Rath Yatra Festival
Rath Yatra is also known as Car Festival, this spectacular Chariot Festival is celebrated in the month of Asadha, on the second day of the lunar fortnight that falls during June-July. Popularly known as Rath Yatra, this festival is celebrated in the honor of Lord Jagannath who is believed to be an incarnation of Lord Vishnu.
The celebrated Ratha Yatra Festival is
said to have started in the time of Svarochisha Manu of the second
manvantara and is predicted to continue until the end of the second half
of Lord Brahma’s lifetime. Even in the Valmiki Ramayana, it is
mentioned that when Lord Rama was getting ready to leave this world, he
told Vibhishan, Ravana’s younger brother, to worship Lord Jagannatha,
the Lord of the Iksvaku dynasty in His absence.
The Skanda Purana also fixes the date of the Ratha Yatra as the
second day of the bright fortnight if the month of Ashadha, a day called
Pushyami Nakshatra by astrological calculations. The Padma Purana
describes that in Purushottama-Kshetra, or Jagannatha Puri, the
supremely blissful Personality of Godhead pretends to be made of wood.
In this way, although the Lord takes on what appears to be a material
form, it is completely spiritual by the causeless mercy of the Lord for
the conditioned souls who cannot perceive the transcendental domain of
His.On the day of the festival, the wooden idols of Krishna, Balrama and Subhadra are taken out in procession in three chariots to their summer temple for a week. The main chariot is 14 meters high and 10 meters square with 16 wheels. The actual construction of the carts begins two months before the festival day, on the third day of the bright fortnight of Vaisakha (April-May).
More than 600 trees, or 400 cubic meters of wood, are needed for the construction, taken from the local forests, along the banks of the Mahanadi River.

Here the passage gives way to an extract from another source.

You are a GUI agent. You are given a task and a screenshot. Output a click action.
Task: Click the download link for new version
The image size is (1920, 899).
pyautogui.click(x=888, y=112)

Using the same simple tools and procedures as they have for the past hundreds of years, once the basic elements are made, such as the wheels, the actual construction begins only a few weeks before the festival.
The ropes of the huge chariots are pulled by millions of devotees. In the ancient times, devotees would occasionally throw themselves in front of the chariot of Sri Jagananath, for it was believed that to be crushed to death under its sixteen wheels was to go straight to heaven.